Task prompt:
Scale the material between the line holding "faça (310, 86)" and the line holding "Pesquisa nas definições (323, 910)", inclusive, and give only those lines. Reproduce each line in full, but multiply every click coordinate in the answers by 0.5 and round to whole numbers, rounding halves up.

Information shown:
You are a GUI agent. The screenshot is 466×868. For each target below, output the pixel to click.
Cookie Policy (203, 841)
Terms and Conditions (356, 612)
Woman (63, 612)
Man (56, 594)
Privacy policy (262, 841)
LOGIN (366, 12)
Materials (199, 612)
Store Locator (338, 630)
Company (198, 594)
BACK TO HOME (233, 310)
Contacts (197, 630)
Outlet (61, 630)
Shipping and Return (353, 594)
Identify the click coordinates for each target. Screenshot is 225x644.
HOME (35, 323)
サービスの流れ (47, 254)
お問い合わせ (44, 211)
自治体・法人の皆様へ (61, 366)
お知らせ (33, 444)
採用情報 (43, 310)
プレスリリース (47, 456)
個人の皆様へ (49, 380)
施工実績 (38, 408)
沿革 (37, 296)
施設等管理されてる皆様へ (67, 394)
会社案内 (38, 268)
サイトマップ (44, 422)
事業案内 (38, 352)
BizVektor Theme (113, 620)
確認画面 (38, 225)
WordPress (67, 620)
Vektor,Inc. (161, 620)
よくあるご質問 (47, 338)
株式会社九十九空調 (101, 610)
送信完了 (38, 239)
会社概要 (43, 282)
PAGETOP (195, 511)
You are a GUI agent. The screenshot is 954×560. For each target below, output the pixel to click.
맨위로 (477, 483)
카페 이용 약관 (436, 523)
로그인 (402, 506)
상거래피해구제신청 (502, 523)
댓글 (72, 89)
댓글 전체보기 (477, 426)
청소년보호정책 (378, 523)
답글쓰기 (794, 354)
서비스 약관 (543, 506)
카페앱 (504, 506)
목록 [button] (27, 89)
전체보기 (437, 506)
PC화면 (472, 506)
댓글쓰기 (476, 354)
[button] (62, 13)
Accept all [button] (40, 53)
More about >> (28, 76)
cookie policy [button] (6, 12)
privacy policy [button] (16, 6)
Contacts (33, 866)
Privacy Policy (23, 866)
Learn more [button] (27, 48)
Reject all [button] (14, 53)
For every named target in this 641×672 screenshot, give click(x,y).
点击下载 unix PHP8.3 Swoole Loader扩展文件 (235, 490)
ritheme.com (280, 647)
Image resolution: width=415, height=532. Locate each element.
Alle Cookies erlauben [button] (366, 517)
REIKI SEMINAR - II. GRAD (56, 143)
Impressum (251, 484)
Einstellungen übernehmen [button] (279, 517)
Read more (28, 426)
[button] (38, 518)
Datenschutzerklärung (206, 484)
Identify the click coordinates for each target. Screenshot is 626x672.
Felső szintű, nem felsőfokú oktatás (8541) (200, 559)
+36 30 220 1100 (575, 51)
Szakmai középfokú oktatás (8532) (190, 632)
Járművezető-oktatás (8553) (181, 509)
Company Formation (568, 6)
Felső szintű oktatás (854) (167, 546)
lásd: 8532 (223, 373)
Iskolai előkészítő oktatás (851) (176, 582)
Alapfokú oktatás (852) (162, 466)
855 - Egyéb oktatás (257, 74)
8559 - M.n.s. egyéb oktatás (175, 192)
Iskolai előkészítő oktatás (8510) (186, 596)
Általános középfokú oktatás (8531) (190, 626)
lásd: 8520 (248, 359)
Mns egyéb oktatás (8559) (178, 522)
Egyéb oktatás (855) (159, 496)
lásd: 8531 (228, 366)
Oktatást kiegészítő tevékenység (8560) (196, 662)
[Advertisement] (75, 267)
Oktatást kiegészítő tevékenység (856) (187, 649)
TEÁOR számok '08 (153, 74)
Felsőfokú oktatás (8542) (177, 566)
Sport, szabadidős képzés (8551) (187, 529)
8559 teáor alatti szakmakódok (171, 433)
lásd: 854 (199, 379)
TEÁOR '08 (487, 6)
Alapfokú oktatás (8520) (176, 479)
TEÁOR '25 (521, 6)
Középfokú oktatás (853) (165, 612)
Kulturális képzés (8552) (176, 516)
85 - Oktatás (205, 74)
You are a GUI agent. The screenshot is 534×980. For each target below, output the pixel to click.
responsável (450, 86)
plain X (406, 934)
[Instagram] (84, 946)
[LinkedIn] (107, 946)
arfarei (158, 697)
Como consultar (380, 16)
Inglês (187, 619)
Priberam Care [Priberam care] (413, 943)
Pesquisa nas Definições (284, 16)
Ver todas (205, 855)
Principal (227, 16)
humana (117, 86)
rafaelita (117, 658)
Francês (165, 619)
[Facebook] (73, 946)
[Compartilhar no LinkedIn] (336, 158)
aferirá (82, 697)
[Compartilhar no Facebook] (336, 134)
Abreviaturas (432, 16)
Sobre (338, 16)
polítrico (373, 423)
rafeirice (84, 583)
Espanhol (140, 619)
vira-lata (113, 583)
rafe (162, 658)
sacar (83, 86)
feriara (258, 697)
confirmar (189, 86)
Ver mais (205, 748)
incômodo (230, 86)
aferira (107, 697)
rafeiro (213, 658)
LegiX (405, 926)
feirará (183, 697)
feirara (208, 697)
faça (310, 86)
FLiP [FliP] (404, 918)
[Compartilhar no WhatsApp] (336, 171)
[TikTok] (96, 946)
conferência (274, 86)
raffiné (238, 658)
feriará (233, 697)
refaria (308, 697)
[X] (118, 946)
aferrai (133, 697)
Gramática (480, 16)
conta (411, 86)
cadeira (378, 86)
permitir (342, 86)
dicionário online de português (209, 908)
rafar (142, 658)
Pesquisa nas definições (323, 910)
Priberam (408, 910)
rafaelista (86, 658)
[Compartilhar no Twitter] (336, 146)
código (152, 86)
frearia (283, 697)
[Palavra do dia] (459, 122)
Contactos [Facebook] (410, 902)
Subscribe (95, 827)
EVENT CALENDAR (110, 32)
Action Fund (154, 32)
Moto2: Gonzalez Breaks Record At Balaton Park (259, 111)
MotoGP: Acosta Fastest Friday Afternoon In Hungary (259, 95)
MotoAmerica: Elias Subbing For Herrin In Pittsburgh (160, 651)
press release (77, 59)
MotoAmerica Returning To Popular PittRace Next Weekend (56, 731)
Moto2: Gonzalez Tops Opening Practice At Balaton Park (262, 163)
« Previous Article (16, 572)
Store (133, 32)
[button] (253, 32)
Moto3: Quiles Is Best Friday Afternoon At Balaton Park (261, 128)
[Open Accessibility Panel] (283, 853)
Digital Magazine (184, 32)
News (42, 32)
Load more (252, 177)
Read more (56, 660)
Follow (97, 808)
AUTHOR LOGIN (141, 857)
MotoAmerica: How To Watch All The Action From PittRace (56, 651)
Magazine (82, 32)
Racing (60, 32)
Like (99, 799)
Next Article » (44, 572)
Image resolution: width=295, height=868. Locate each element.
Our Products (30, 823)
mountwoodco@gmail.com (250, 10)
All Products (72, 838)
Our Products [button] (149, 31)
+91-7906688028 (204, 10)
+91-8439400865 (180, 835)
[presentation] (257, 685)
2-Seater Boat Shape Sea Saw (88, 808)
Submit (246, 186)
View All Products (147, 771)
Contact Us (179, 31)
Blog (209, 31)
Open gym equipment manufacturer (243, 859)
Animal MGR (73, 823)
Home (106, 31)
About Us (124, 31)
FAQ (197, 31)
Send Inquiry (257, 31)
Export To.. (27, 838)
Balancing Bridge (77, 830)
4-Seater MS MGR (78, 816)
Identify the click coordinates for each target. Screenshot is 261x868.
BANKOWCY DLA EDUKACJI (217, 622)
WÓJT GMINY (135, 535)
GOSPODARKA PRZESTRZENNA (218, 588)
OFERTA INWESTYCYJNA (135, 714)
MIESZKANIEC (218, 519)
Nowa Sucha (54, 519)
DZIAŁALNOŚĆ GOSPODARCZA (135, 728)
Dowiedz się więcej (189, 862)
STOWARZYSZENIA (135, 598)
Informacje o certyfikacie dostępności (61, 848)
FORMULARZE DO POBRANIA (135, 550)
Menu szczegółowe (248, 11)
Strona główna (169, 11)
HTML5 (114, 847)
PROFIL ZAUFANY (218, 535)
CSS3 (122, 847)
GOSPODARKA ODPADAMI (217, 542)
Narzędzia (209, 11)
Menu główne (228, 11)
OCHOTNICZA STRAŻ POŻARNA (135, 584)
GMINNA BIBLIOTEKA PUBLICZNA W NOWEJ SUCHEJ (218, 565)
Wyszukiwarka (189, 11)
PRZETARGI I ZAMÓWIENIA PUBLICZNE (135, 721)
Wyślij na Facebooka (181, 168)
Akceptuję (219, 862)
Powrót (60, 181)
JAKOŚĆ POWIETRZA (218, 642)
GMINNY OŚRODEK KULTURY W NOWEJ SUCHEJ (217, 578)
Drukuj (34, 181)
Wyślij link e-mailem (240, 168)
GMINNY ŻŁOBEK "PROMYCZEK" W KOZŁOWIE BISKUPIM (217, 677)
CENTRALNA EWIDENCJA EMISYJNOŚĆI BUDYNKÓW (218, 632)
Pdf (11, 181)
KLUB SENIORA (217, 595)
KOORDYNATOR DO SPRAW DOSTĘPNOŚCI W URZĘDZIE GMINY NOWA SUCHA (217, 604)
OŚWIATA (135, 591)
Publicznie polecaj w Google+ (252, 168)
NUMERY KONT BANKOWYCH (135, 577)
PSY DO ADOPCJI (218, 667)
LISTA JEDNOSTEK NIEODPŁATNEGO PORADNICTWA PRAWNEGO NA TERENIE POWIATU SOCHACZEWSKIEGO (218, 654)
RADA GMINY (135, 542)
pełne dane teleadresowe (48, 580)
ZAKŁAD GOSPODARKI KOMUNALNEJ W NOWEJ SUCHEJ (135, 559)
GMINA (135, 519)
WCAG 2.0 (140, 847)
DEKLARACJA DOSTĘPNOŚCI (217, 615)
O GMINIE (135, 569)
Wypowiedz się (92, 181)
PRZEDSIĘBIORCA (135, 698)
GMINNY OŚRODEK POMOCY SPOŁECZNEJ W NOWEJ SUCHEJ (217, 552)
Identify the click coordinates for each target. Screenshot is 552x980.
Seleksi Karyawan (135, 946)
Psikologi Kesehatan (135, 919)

Answer to the problem:
faça (155, 43)
FLiP [FliP] (202, 459)
[Compartilhar no WhatsApp] (168, 86)
[TikTok] (48, 473)
conferência (137, 43)
raffiné (119, 329)
feriará (117, 349)
refaria (154, 349)
[X] (59, 473)
aferrai (67, 349)
Gramática (240, 8)
conta (206, 43)
cadeira (189, 43)
permitir (171, 43)
dicionário online de português (105, 454)
rafar (71, 329)
Pesquisa nas definições (162, 455)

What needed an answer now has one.